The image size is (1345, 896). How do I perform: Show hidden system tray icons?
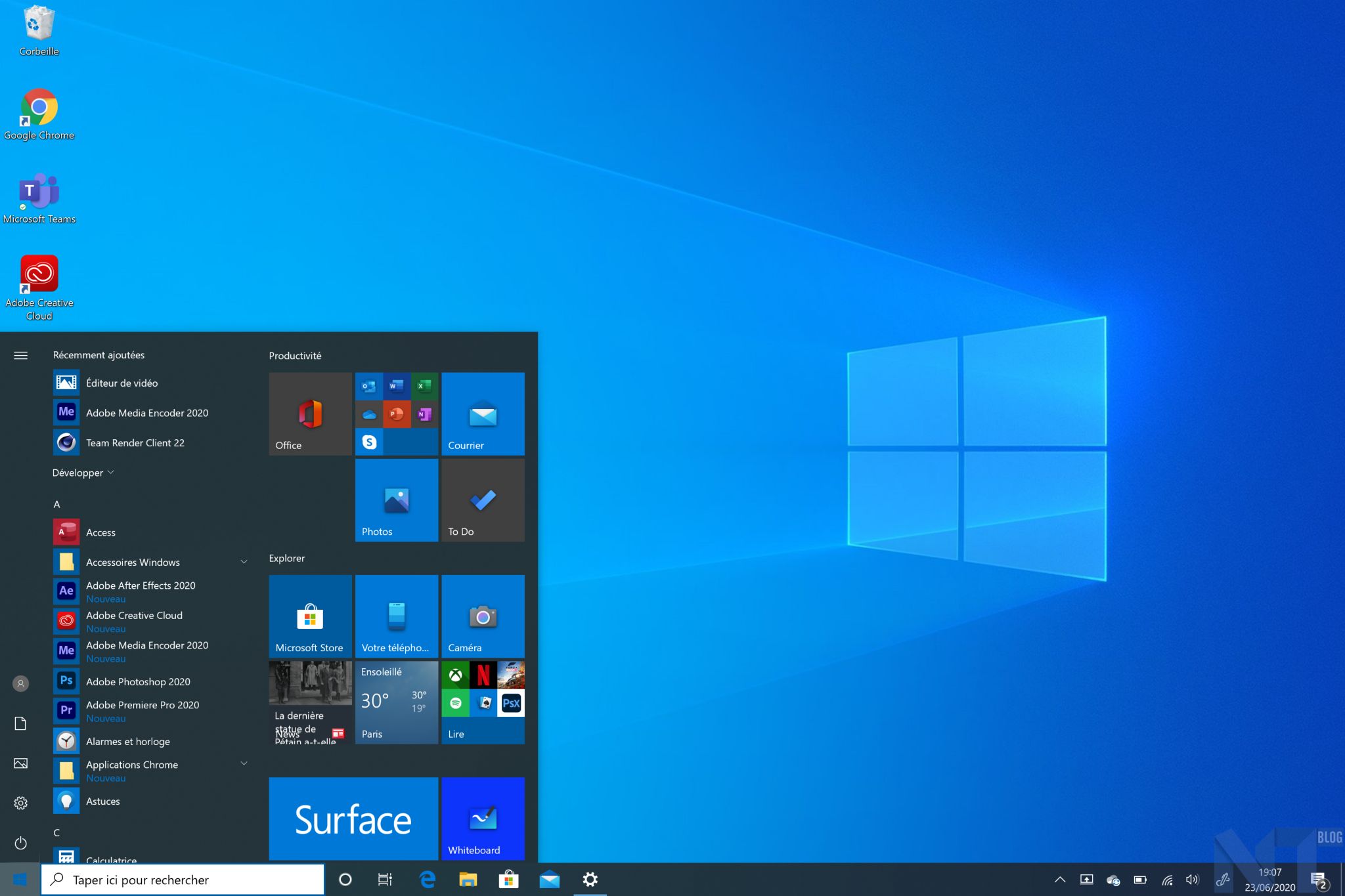tap(1059, 880)
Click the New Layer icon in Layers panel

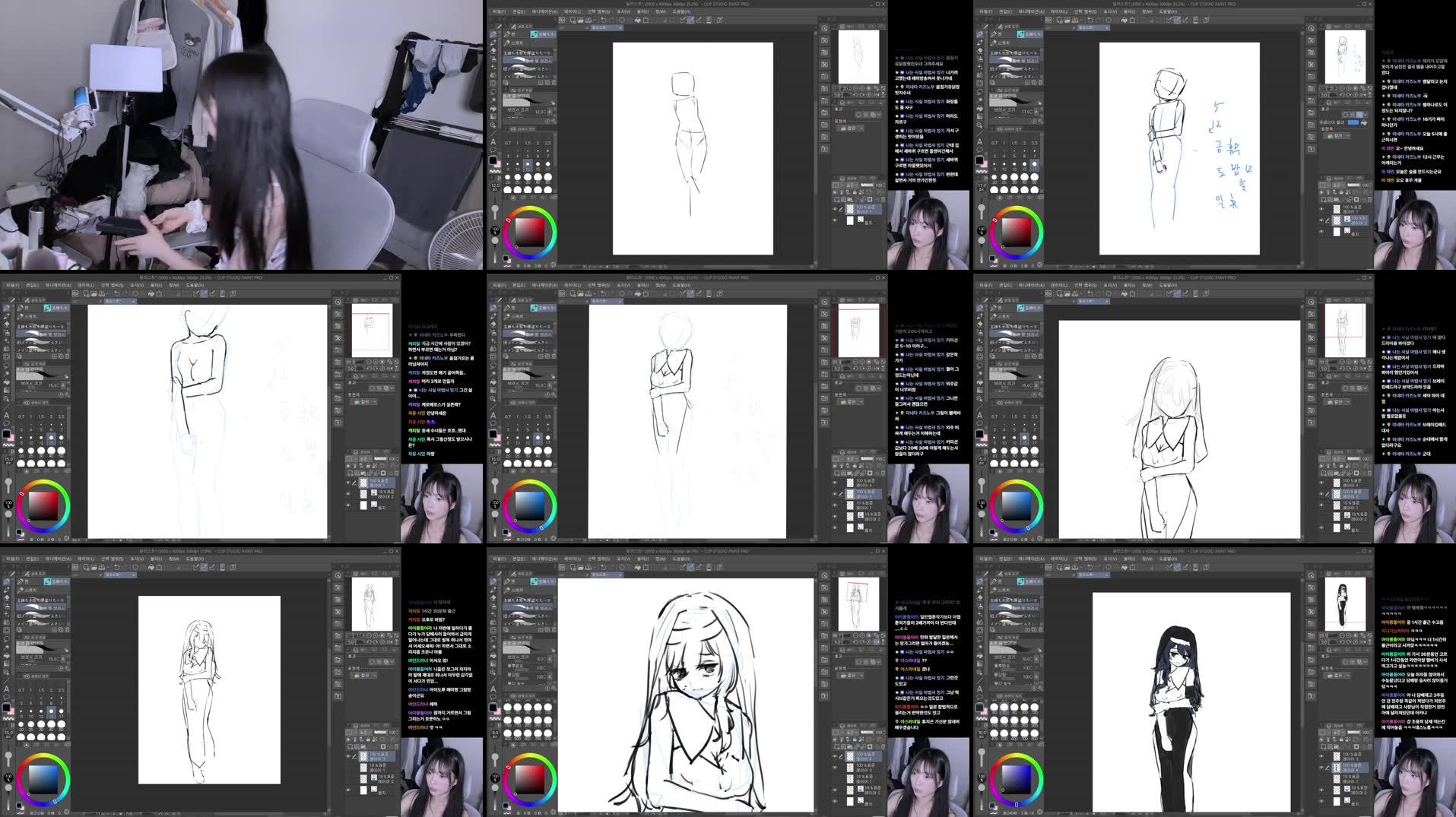click(837, 199)
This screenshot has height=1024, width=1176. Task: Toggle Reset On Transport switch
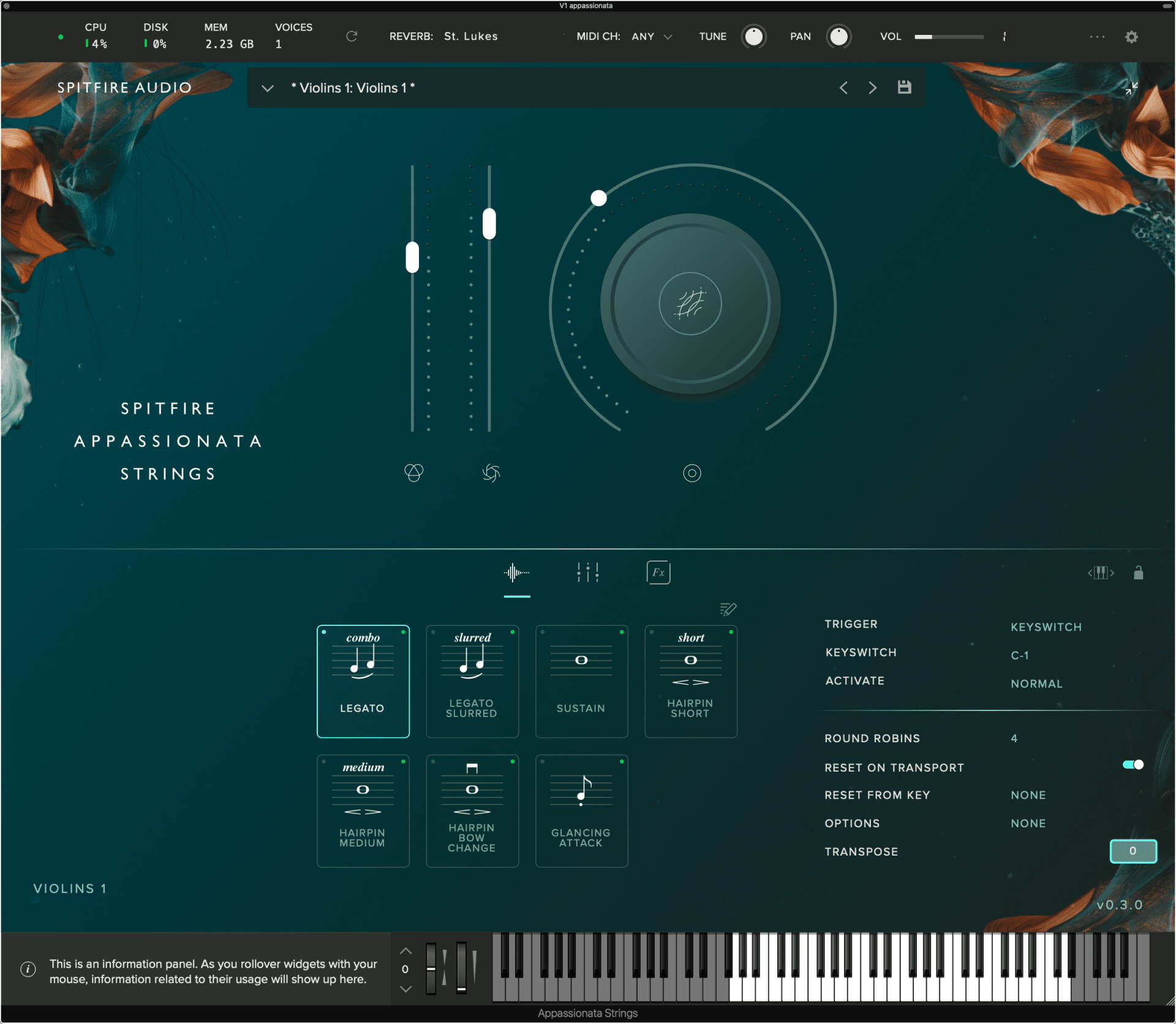click(1133, 764)
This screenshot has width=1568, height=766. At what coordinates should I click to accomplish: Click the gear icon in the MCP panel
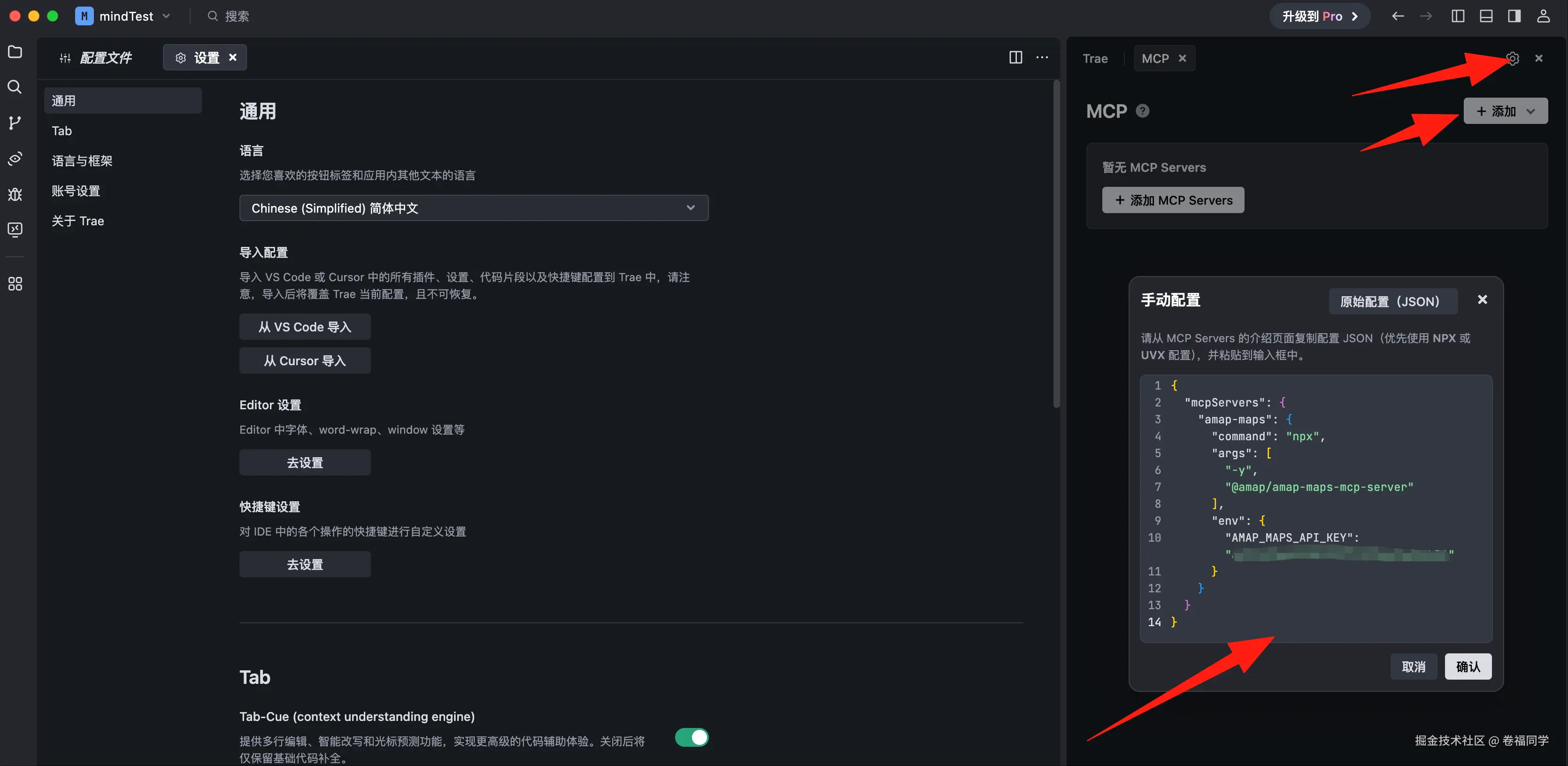coord(1512,58)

§ TASK TO CARRY OUT:
Omit the pictures and print again exactly the lines from the one with "This screenshot has height=1024, width=1176." through the final line of the entries, both ends included.

§ PROBLEM SOLUTION:
This screenshot has height=1024, width=1176. Task: Toggle Reset On Transport switch
click(1133, 764)
This screenshot has width=1568, height=766. At what coordinates should I click to accomplish: Click the gear icon in the MCP panel
coord(1512,58)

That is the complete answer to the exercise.